School may be out for the summer, but now is not the time to relax when it comes to teaching your kids more about personal finance. If you have a child headed to college this fall, start preparing them now by helping them open a student checking account, and through that process, start instilling into your kids the importance of good banking and money habits.
A student checking account would be the best fit for a late teen starting their banking journey, and it’s crucial to choose a great bank since many Americans continue to bank with the institutions they used as teens.
How to Find a Good Student Checking Account
When choosing a good student checking account, you’ll have to consider the availability of ATMs near your child’s school or campus. Some banks offer free out-of-network ATM withdrawals, but some don’t. Does your bank offer online banking or bill pay? Mobile deposit? Discussing with your child the different banking situations that may arise can give them some insight to the nuances (and annoyances!) of real-life banking and finances, and will allow them to think about their financial situation once they’re in college.
Be thorough when looking for a good student checking account, and consider all the fees that can potentially spring up. When you do your research, make sure to loop your child into the process, so that they also know to be vigilant about bank fees and charges.
According to a new survey, high school students are distrustful of financial institutions, probably due to the lackluster image of financial institutions from the past few years, so they may be more aware of fee details and make smarter decisions about choosing a bank and opening a credit card down the road. The same survey also found that the average college graduate leaves school with more than $4,000 of consumer debt, so help them get whip-smart with their banking choices now.

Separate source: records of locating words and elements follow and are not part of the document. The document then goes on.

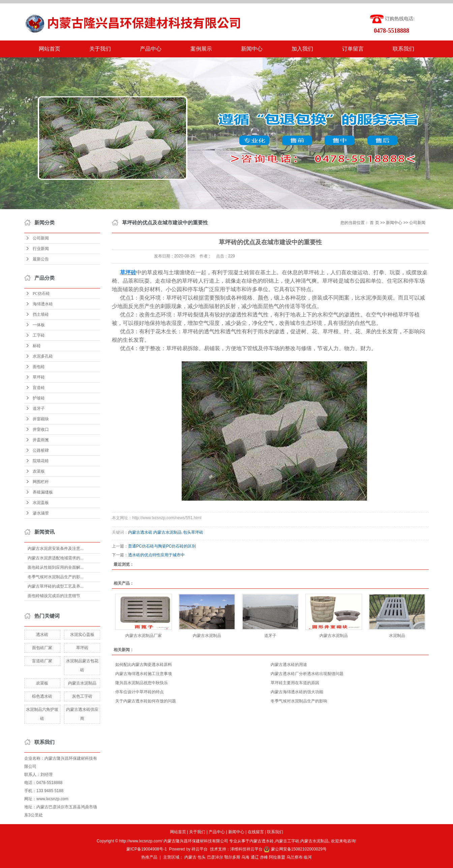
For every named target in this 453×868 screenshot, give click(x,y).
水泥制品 (397, 636)
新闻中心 (252, 49)
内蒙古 (190, 857)
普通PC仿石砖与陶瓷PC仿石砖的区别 (162, 546)
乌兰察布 (295, 857)
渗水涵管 (41, 513)
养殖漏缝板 (43, 492)
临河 (308, 857)
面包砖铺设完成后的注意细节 (54, 596)
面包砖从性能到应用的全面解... (56, 567)
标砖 (37, 346)
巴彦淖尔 (215, 857)
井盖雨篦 (41, 440)
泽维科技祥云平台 (246, 849)
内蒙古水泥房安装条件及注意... (56, 549)
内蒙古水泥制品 (82, 683)
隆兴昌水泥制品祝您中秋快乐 (142, 683)
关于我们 (100, 49)
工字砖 (39, 335)
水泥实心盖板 (82, 635)
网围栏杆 (41, 482)
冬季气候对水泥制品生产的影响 (299, 701)
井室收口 (41, 429)
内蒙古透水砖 (140, 532)
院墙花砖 (41, 461)
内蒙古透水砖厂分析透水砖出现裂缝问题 (307, 674)
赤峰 (264, 857)
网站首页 (50, 49)
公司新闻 (41, 238)
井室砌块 (41, 419)
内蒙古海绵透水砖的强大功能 (297, 692)
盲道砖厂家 (42, 661)
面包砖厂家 (42, 648)
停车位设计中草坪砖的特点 (140, 692)
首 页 (374, 223)
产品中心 (151, 49)
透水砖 (42, 635)
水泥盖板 (41, 503)
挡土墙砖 (41, 314)
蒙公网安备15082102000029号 (295, 849)
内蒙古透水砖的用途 (289, 665)
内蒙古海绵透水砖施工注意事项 (144, 674)
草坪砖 (39, 377)
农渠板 (39, 471)
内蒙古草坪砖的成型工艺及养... (56, 586)
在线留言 (256, 832)
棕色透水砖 (42, 696)
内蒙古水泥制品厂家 (144, 636)
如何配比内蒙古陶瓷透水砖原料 (144, 665)
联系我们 (403, 49)
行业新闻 (41, 249)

In addition, If your child is going to receive financial aid from college, signing up for direct deposit will facilitate faster access to any loan or grant funds. Learning about some of the automated aspects of banking can teach your child better saving habits, and you can take this opportunity to advise him/her about setting aside money earned from campus jobs or grants so that they can begin accumulating savings.
After your child gets his or her first bank account, they will eventually sign up for other banking services — such as a credit card, or if they’re really ambitious, a Roth IRA! Before this can happen, however, they will need to be equipped with the banking basics knowledge through opening their first bank account.